(Dataset entries)
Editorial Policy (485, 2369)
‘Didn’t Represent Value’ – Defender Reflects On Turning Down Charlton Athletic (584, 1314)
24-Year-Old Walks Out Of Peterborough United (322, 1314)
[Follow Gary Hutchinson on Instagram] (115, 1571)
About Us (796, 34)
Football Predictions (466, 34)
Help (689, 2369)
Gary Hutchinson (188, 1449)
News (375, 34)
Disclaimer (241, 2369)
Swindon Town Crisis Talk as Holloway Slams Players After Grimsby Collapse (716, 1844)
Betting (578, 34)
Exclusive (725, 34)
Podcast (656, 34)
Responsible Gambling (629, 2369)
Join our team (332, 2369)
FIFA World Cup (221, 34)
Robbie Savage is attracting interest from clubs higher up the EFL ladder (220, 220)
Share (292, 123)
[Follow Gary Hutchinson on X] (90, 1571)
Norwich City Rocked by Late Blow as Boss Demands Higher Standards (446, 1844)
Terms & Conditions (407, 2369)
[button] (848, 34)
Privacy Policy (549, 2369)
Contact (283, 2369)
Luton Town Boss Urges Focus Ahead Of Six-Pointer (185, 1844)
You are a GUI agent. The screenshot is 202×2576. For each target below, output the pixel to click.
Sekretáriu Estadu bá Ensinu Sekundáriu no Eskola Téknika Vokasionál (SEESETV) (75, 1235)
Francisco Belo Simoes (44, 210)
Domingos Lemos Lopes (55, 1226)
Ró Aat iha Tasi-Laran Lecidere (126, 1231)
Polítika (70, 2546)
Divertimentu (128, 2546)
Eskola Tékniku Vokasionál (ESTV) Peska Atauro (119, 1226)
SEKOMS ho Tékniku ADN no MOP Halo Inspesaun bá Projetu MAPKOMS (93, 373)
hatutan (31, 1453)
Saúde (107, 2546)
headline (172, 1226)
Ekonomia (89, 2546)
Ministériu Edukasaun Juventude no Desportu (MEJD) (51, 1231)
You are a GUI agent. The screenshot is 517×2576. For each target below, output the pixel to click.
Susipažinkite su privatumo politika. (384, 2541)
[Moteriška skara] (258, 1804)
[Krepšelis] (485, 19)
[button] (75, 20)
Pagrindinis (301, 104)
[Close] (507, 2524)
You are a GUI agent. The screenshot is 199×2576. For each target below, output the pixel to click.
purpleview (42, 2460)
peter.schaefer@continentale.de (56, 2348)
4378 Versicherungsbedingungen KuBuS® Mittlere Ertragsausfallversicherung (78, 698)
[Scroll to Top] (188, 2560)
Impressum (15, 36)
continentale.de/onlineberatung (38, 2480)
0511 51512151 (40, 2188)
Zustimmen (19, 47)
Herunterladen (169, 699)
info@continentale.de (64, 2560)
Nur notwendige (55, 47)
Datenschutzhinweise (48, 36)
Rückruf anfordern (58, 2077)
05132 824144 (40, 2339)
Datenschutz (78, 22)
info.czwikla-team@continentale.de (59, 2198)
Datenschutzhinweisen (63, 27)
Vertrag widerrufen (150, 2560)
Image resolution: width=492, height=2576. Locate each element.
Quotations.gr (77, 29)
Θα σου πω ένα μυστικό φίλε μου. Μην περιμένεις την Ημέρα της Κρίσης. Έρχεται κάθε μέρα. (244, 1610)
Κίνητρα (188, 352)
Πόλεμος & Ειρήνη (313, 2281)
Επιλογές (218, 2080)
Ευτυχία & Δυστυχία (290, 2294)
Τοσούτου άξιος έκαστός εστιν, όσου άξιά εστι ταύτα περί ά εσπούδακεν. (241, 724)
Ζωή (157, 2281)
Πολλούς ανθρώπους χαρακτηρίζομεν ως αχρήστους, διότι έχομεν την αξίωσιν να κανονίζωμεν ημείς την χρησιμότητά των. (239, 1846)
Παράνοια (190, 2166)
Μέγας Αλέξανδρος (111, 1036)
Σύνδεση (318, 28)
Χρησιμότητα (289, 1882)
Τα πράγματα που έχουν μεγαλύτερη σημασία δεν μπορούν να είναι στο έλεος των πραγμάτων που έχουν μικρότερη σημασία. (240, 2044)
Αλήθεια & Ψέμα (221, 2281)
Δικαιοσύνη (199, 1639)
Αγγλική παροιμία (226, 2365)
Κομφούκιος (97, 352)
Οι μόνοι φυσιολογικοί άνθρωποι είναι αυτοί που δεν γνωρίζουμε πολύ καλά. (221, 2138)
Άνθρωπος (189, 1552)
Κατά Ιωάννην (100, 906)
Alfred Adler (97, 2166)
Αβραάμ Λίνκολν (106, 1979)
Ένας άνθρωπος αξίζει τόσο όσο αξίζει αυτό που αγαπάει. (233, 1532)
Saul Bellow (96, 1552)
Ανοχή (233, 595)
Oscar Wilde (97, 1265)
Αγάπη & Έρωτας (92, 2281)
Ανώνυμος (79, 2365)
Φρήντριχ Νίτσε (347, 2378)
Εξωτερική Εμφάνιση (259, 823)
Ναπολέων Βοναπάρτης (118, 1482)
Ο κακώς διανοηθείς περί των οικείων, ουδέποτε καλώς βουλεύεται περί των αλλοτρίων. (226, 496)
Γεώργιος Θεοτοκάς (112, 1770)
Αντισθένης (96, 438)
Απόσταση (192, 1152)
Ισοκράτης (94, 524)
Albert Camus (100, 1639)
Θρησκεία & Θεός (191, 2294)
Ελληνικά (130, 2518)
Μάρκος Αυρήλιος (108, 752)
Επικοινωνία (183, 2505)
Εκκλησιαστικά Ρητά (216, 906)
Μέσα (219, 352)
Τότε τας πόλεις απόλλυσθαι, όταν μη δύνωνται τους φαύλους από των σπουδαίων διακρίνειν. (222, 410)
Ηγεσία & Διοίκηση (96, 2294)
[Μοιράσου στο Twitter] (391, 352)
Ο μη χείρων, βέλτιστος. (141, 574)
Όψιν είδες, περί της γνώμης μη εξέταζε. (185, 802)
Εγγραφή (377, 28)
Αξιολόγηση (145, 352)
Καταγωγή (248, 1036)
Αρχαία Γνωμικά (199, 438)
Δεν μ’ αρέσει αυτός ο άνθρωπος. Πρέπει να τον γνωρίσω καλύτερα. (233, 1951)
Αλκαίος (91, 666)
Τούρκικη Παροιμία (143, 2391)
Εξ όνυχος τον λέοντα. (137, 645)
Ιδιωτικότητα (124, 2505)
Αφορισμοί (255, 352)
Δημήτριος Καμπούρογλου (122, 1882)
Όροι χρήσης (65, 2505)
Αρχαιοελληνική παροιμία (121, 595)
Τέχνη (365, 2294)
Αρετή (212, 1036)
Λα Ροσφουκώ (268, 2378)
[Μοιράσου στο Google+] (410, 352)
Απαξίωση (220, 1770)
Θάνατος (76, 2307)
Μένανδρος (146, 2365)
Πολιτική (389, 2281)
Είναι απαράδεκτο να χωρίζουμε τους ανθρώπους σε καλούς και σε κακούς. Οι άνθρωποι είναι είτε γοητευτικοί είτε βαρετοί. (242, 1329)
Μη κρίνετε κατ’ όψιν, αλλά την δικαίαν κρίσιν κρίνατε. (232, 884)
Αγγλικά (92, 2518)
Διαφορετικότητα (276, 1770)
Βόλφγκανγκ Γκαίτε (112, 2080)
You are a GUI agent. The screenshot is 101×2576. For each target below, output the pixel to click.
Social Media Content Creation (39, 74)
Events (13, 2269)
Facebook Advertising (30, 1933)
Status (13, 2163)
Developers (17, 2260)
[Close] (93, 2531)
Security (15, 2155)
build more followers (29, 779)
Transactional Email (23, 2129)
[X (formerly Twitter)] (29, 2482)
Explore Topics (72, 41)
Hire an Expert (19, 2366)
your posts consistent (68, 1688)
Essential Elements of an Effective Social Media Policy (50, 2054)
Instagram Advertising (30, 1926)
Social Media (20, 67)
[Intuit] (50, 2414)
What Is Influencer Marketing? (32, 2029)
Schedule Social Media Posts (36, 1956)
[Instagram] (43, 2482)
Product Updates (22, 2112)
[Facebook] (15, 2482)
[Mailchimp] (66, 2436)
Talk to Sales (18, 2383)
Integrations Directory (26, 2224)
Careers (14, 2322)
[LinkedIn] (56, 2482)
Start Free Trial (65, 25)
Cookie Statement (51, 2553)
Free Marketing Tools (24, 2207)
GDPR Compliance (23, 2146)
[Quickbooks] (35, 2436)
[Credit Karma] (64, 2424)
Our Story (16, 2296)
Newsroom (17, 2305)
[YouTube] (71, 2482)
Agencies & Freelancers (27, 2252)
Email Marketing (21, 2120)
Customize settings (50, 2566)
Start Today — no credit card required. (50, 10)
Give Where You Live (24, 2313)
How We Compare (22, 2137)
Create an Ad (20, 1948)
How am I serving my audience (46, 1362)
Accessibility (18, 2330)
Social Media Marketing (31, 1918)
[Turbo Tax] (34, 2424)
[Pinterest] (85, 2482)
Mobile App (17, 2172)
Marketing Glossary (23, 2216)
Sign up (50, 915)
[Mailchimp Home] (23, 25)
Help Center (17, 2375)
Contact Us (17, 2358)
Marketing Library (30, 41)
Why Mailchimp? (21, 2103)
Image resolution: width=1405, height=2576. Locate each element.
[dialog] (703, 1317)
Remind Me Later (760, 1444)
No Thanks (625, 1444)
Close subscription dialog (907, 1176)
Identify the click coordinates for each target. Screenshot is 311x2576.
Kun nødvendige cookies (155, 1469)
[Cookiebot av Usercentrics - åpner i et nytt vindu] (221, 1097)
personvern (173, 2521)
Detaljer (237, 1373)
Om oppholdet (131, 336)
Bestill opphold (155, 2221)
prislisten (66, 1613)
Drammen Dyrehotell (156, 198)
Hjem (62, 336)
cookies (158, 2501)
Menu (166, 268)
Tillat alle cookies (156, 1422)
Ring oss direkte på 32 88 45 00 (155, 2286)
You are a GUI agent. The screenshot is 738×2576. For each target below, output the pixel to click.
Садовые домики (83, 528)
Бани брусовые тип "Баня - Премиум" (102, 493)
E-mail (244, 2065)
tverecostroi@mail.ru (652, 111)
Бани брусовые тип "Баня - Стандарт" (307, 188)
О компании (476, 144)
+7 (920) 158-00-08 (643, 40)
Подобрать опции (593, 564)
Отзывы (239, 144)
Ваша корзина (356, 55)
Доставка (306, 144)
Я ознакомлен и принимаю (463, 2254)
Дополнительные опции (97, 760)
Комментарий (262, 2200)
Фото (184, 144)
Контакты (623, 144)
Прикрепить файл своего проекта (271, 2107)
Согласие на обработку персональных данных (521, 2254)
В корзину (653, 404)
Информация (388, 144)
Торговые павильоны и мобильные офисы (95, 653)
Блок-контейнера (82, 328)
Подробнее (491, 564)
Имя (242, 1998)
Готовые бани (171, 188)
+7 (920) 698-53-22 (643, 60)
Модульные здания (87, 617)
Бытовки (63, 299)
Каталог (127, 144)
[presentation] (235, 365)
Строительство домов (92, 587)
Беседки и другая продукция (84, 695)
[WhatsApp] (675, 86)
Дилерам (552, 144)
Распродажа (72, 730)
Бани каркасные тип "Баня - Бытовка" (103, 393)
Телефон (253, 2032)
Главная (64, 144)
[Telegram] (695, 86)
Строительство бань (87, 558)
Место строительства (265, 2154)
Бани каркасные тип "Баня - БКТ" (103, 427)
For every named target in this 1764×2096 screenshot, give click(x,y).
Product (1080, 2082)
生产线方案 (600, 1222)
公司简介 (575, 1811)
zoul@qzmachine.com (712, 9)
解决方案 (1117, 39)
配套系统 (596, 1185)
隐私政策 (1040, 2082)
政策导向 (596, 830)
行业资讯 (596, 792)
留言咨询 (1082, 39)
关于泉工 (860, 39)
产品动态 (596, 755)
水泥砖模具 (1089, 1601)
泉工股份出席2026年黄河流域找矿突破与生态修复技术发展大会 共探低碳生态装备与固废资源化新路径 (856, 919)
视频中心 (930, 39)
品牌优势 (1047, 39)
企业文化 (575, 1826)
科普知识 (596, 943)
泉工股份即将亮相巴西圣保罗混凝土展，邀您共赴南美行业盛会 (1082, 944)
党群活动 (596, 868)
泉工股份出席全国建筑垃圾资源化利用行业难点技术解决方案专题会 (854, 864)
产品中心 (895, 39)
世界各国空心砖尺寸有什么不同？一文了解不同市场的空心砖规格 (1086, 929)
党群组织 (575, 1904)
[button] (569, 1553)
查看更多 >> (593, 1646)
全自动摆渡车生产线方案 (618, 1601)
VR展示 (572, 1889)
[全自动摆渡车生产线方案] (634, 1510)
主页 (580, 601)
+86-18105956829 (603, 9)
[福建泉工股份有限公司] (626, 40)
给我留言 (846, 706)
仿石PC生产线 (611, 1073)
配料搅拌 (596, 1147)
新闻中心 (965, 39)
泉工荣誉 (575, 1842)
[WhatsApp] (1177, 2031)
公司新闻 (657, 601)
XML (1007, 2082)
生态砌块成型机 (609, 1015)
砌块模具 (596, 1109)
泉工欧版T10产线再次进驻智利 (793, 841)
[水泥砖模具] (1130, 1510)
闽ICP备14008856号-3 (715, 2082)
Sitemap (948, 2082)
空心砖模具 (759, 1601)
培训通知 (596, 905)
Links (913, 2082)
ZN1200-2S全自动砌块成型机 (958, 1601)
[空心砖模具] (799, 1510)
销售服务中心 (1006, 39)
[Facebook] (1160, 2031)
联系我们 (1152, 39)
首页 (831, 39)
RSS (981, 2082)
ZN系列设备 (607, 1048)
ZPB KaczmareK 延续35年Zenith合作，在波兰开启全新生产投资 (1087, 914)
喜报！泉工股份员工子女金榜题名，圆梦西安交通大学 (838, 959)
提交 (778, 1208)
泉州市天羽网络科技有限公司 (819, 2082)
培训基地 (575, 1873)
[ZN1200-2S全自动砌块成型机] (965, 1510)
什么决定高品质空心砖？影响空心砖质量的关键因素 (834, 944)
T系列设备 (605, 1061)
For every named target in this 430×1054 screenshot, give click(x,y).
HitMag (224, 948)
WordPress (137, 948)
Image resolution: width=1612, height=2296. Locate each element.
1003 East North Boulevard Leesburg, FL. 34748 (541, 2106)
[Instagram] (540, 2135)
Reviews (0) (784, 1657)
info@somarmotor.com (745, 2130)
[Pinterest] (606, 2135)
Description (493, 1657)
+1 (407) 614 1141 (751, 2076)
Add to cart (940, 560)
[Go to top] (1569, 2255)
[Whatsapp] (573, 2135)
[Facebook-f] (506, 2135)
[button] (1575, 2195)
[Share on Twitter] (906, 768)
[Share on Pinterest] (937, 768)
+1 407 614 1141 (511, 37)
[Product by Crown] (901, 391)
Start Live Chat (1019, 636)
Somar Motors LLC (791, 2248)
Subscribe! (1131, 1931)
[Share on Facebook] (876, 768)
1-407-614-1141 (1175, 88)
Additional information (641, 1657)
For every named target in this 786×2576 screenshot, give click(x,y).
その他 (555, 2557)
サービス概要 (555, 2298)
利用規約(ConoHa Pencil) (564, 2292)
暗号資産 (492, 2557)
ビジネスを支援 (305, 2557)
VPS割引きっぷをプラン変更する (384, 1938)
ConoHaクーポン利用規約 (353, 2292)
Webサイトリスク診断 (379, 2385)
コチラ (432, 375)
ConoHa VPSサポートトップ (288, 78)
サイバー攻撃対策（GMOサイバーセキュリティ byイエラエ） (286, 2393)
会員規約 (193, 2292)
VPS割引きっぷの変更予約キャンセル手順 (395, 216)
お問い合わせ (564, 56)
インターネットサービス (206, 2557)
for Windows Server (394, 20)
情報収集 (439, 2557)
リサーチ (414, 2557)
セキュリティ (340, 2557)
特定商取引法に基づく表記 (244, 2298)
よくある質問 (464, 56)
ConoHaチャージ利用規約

**TASK TO CARRY OUT**
The response must contain each line above that holds the string "Facebook".

**RESPONSE TO THE EXERCISE**
Facebook Advertising (30, 1933)
[Facebook] (15, 2482)
[Facebook] (1160, 2031)
[Facebook-f] (506, 2135)
[Share on Facebook] (876, 768)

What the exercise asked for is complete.